- _Problem details_
Quote the listing lines word for word, starting at the line that contains "Task: Switch to the Map Fields step" and ending at the line that contains "tap(122, 635)".

- _Stored rows_
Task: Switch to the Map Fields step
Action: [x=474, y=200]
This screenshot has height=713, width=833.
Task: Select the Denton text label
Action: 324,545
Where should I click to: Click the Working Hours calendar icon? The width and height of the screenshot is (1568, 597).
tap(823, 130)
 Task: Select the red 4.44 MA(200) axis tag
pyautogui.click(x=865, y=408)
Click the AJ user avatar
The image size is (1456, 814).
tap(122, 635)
--
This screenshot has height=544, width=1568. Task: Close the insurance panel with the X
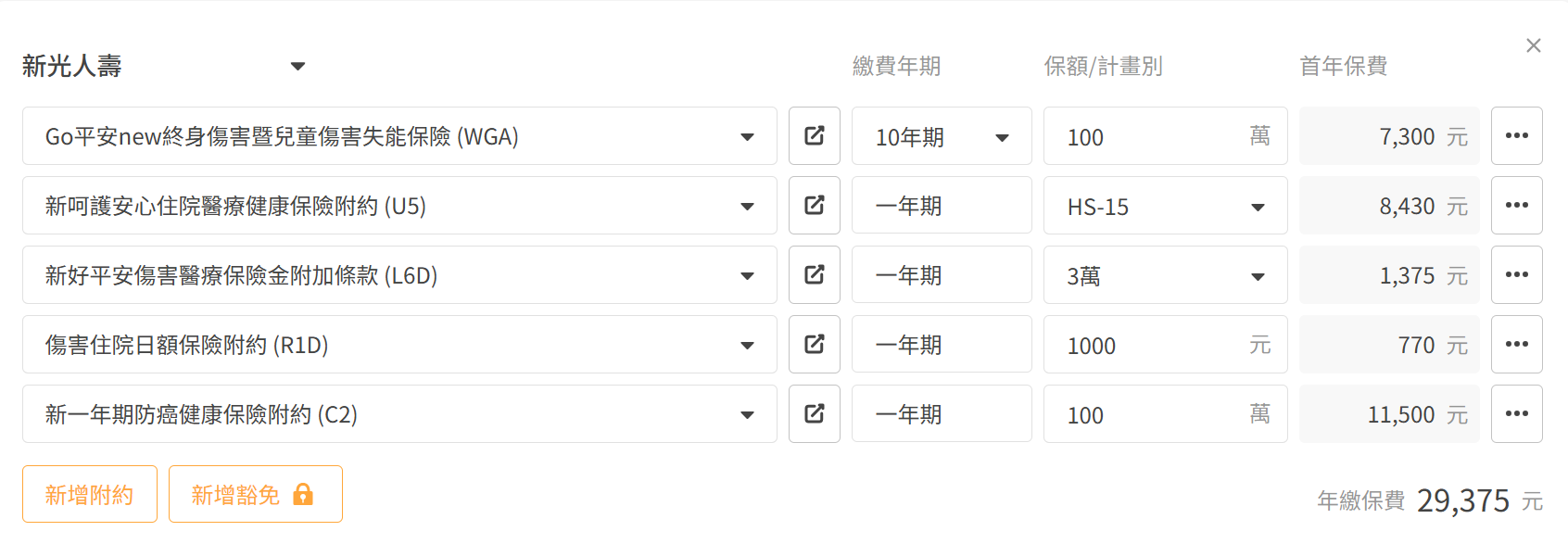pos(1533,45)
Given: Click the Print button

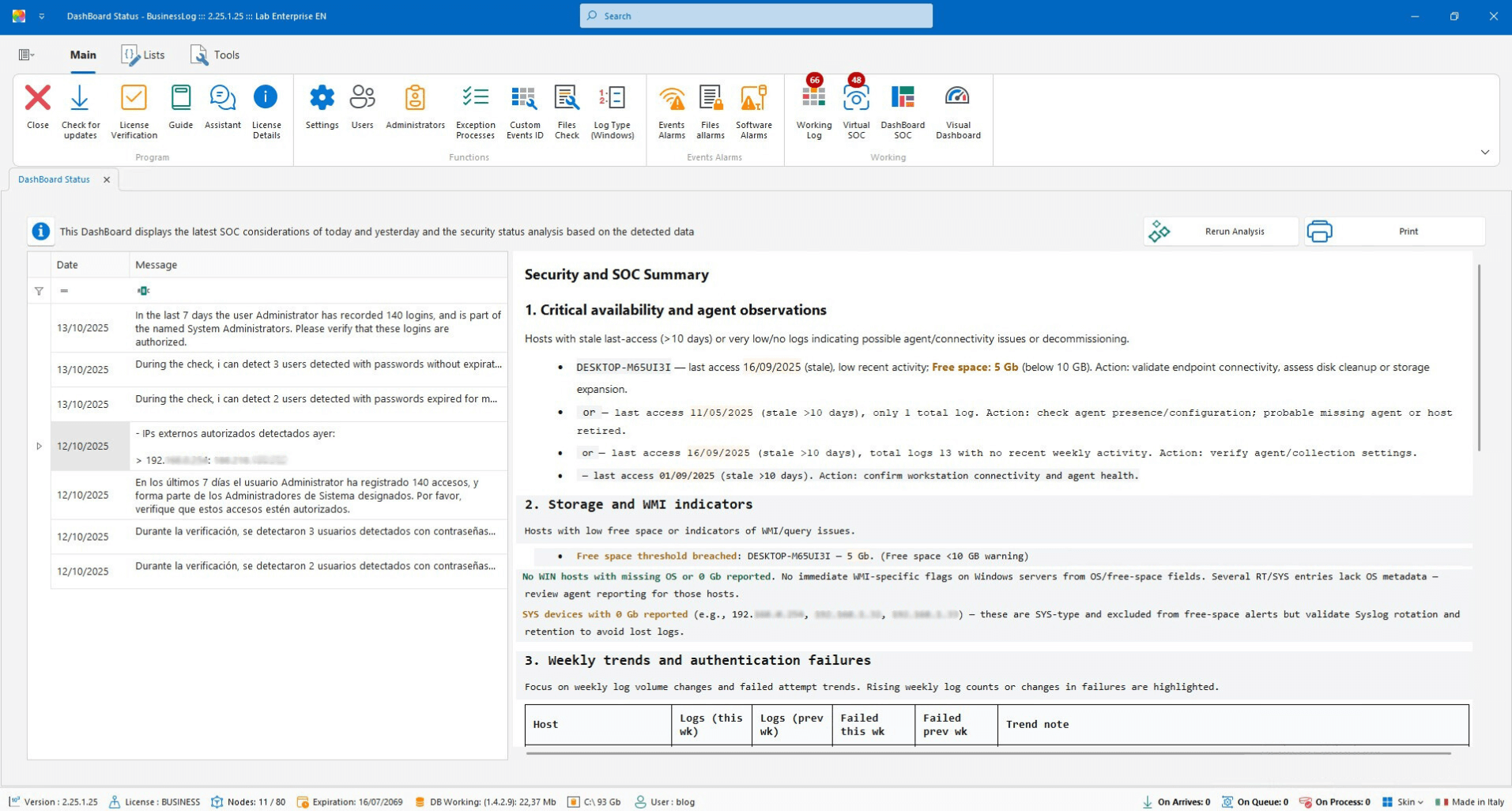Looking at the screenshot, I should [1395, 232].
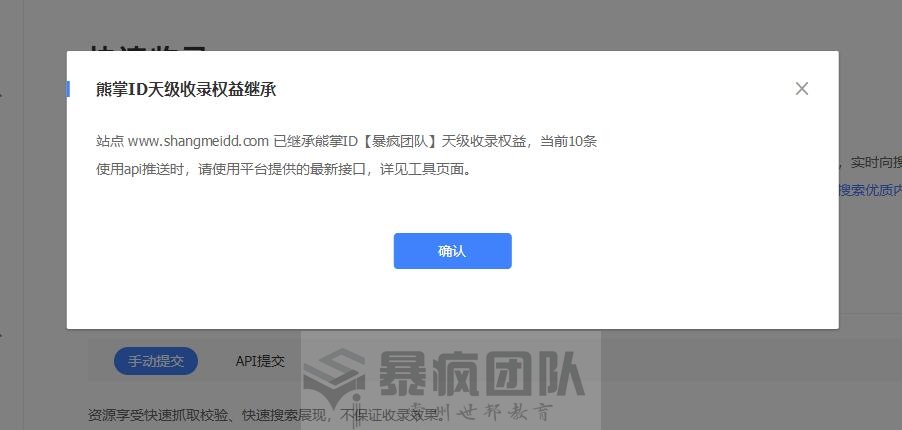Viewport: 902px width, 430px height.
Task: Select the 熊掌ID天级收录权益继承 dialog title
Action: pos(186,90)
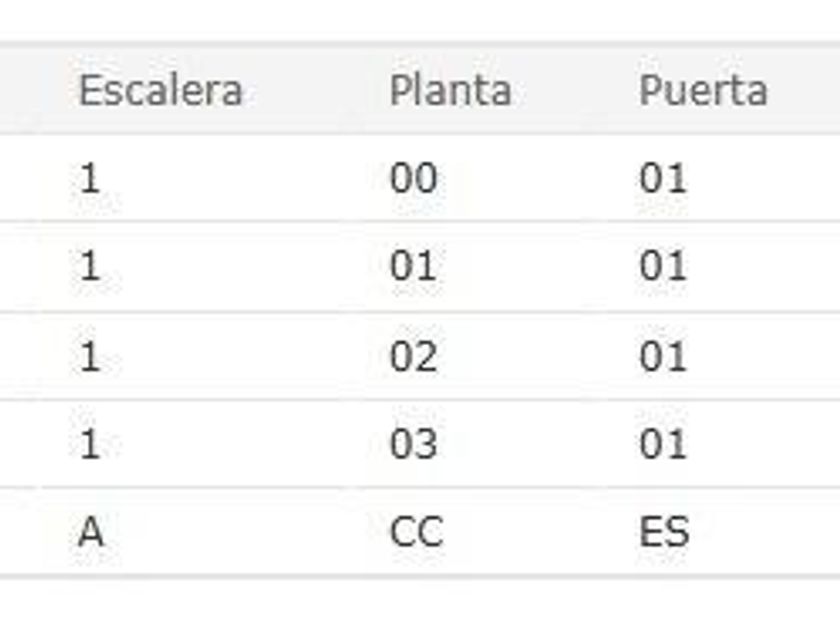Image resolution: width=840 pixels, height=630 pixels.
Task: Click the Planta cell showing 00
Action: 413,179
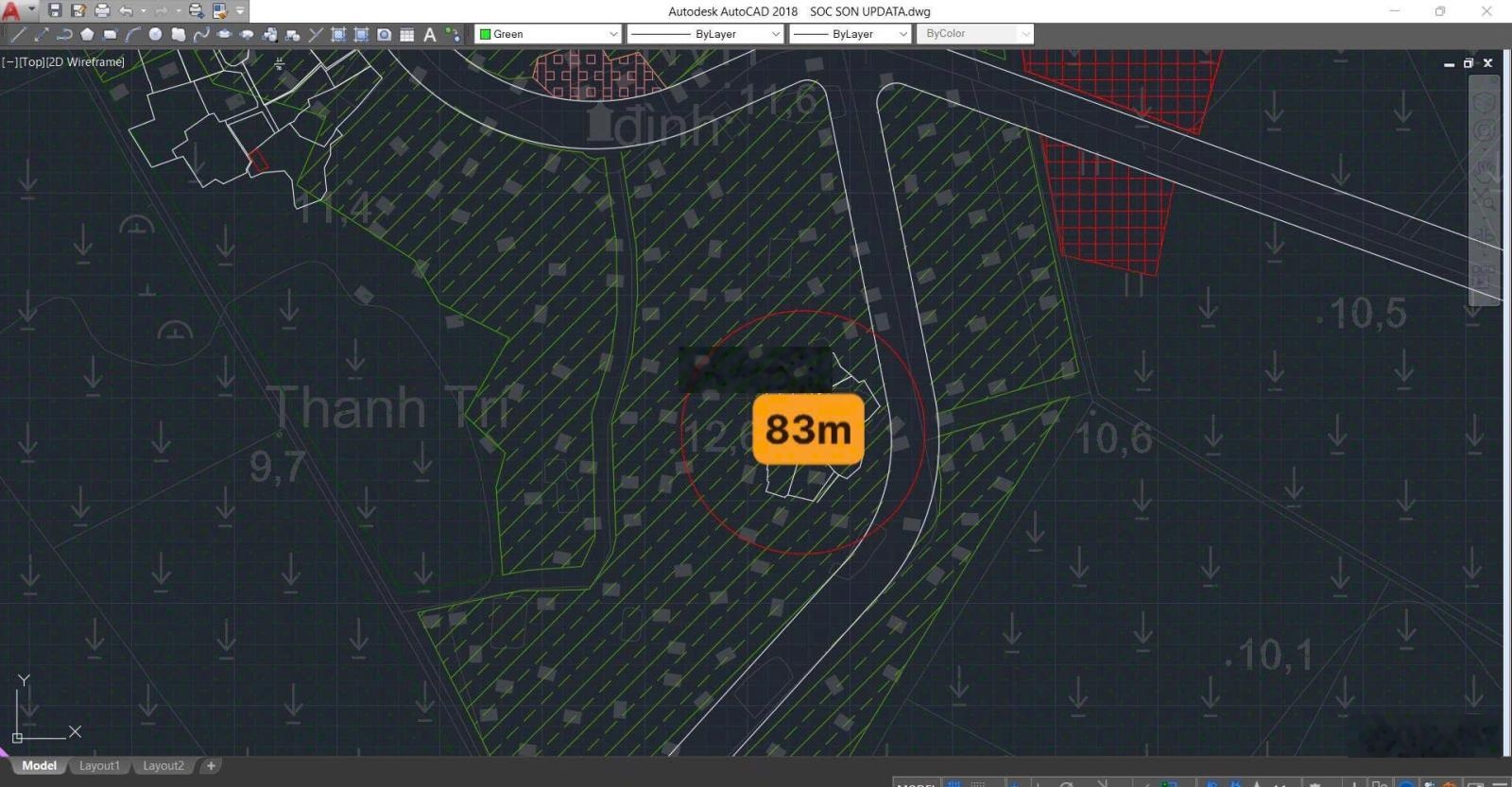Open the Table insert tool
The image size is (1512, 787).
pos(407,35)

- _Answer to the exercise_
Task: Switch to the Map Fields step
Action: [x=474, y=200]
This screenshot has height=713, width=833.
Task: Select the Denton text label
Action: 324,545
Where should I click to: Click the Working Hours calendar icon? The width and height of the screenshot is (1568, 597).
tap(823, 130)
 Task: Select the red 4.44 MA(200) axis tag
pyautogui.click(x=865, y=408)
Click the AJ user avatar
The image size is (1456, 814).
tap(122, 635)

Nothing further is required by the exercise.